Celebrated actor-filmmaker Quentin Tarantino, whose iconic cult classis "Pulp Fiction" was screened here at the 67th Cannes International Film Festival, says the practice of screening films in digital has led to the death of "cinema as I knew".
He also lambasted established filmmakers for turning their back on 35 mm film and ridiculed digital projections as a poor substitute for "the real thing", reports independent.co.uk.
Tarantino attended the screening of "Pulp Fiction" with actors Uma Thurman and John Travolta for the movie's 20th anniversary celebration.
Of the current filmmaking trend, he said: "As far as I'm concerned, digital projection and DCPs (Digital Cinema Packages) is the death of cinema as I know it."
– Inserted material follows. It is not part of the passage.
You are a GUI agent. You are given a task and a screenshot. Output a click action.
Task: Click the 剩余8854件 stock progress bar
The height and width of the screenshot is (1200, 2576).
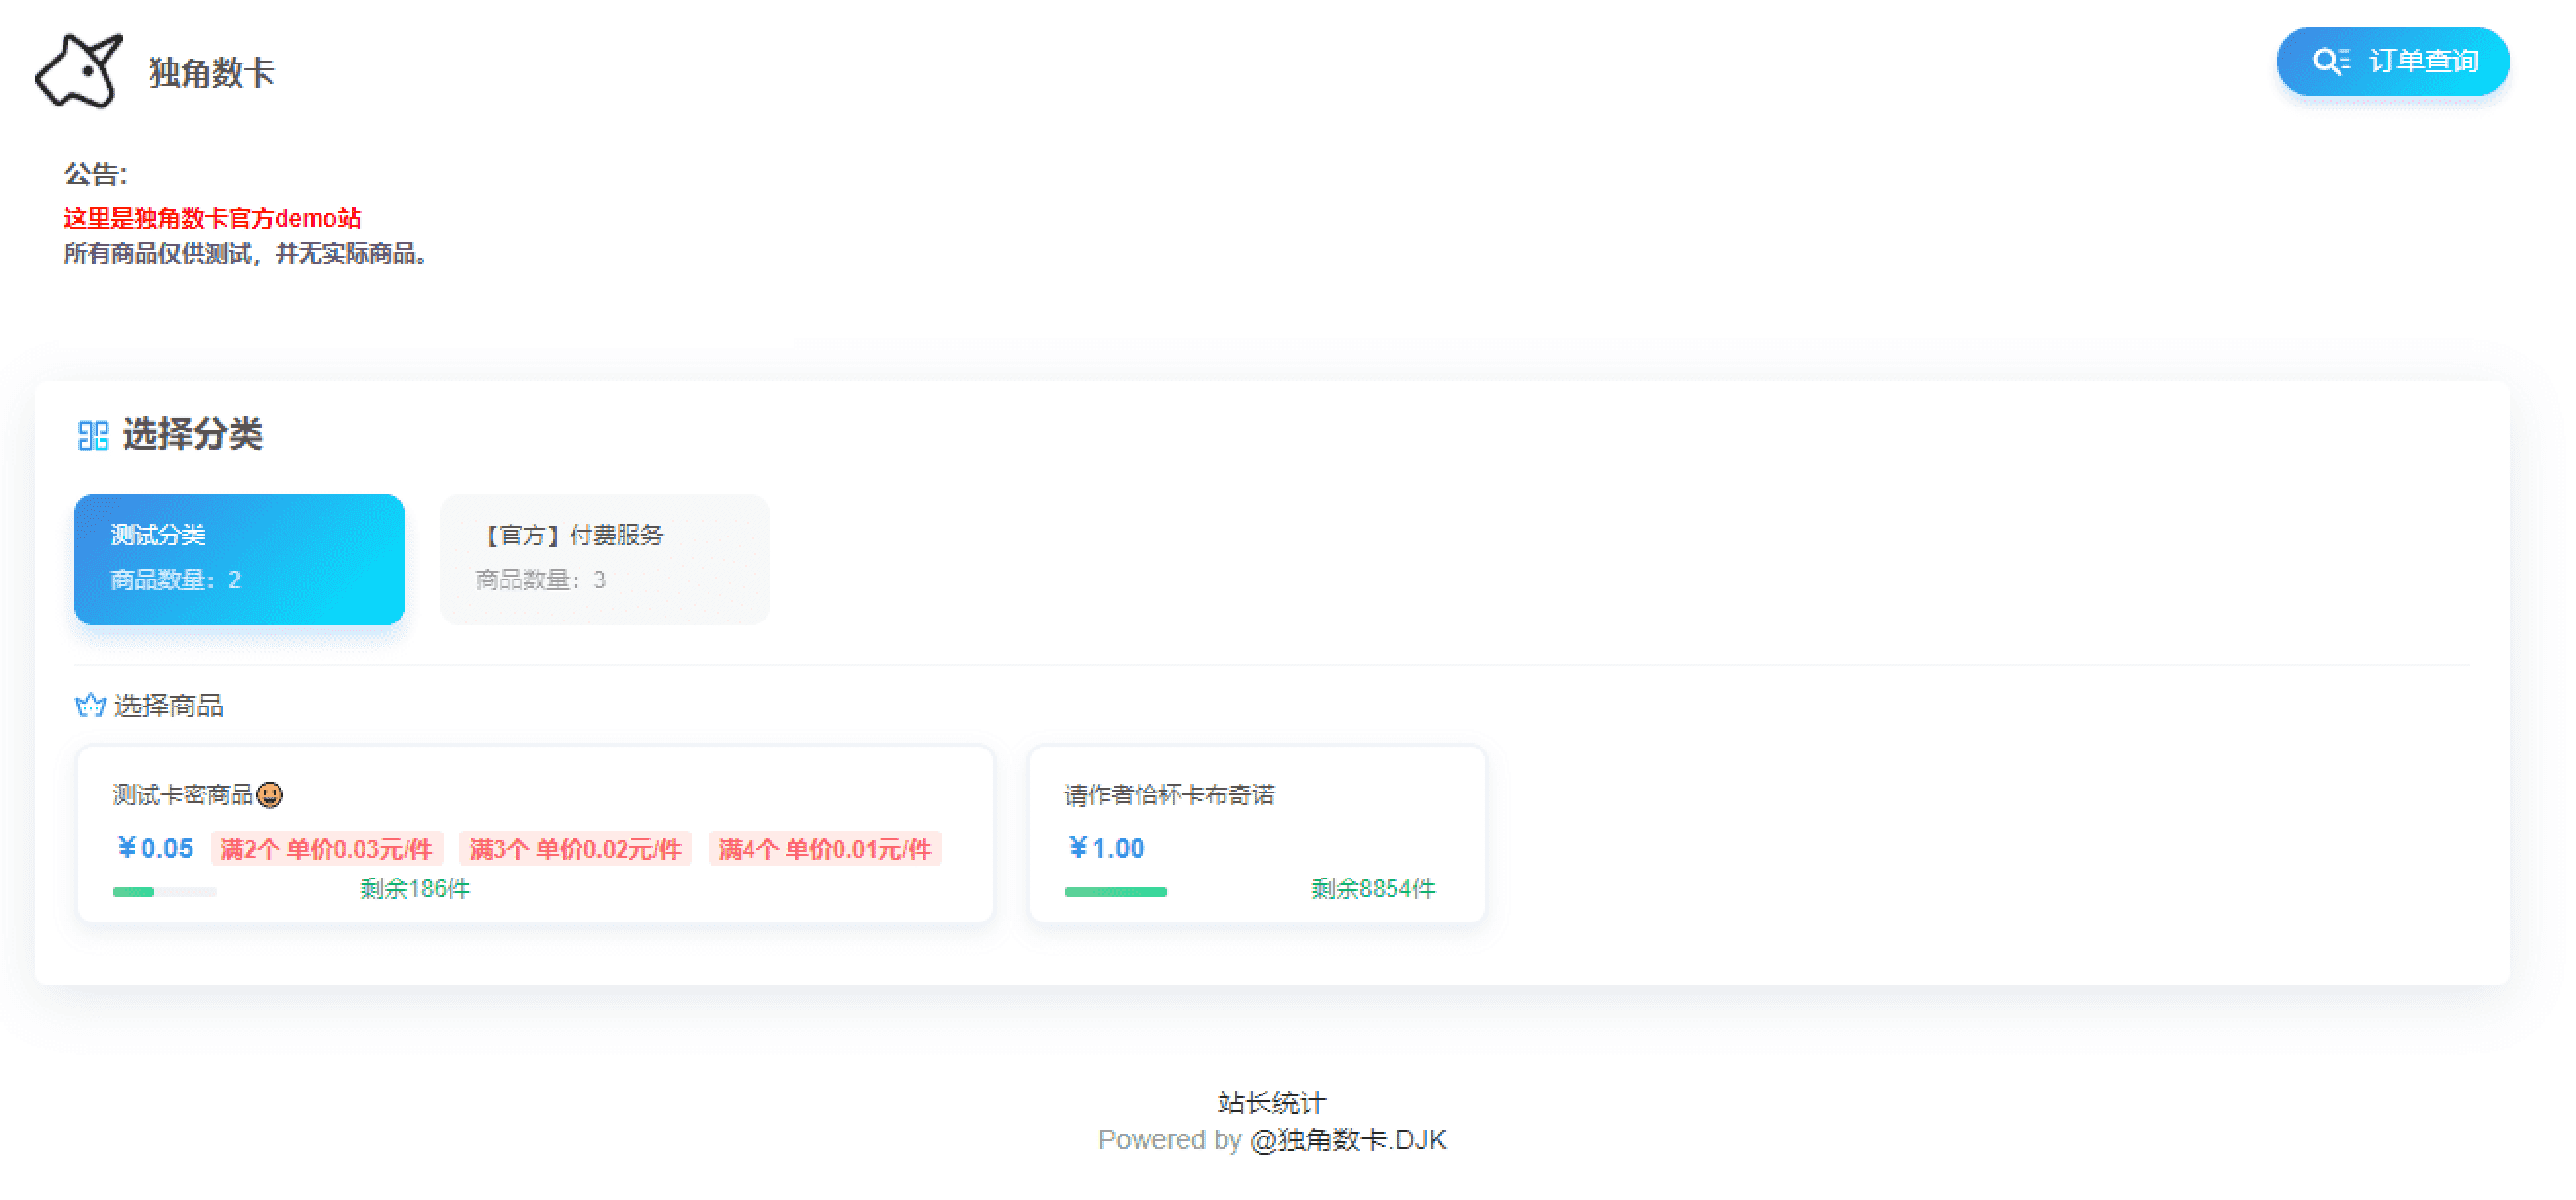[x=1115, y=892]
"The fact that most films now are not presented in 35 mm means that the war is lost. Digital projections, that's just television in public. And apparently the whole world is okay with television in public, but what I knew as cinema is dead," he added.
He finds the present generation "quite hopeless", however, he is hopeful the next one "would demand the real thing".
"I'm hopeful that we're going through a woozy romantic period with the ease of digital. I'm very hopeful that future generations will be much smarter than this generation and realise what they lost."
"Back in my day, you at least needed 16mm to make something, and that was a Mount Everest most of us couldn't climb. But why an established filmmaker would shoot on digital, I have no idea at all," he added.